HarperCollins is the latest "Big Five" publisher to refuse to sign an updated contract with Amazon. According to a source at Business Insider, the existing HarperCollins vs. Amazon contract is set to expire "very soon," and the publishing house isn't happy with the contract terms from Amazon. However, if the two companies don't find common ground in a new contract, Amazon will not offer HarperCollins titles on its site, in print or in digital format. Could this be the beginning of another brutal battle, in line with Amazon's public conflict with Hachette that lasted several months last year?

Amazon released a statement saying that the HarperCollins contract is the same as the documentation it presented to other major publishing houses, Simon & Schuster, Macmillan, and most notably, Hachette, and was agreed to by all three. HarperCollins said it was company policy not to comment on any of its contract negotiations.

This contract battle shouldn't come as a huge surprise to anyone following HarperCollins' business movements in the last year. The publishing house has been making moves to position itself not only as a publisher, but as a retailer, so that — perhaps as a response to the ongoing Hachette conflict — it would not be subject to relying heavily on Amazon to move its books.

HarperCollins is arguably one of the most innovative publishing houses, committed to getting a foothold in the modern age.
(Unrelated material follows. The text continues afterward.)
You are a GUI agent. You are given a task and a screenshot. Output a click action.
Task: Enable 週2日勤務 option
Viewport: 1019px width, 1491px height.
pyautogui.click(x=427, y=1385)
It was the first major house to sign on to the "Netflix for books" Scribd; it partnered with JetBlue airlines to bring its books to in-flight entertainment systems; it teamed up with Accenture to sell digital copies of C.S. Lewis's beloved The Chronicles of Narnia series on a dedicated website; and it started selling its books on its website, in addition to on Amazon and other sources; among many other thoughtful moves, propelling the publisher in an enviable position in any struggle.

There's no specific information on just when the HarperCollins-Amazon contract is set to expire, but if HarperCollins' recent savvy business decisions are any indicator, they're primed and ready to fight.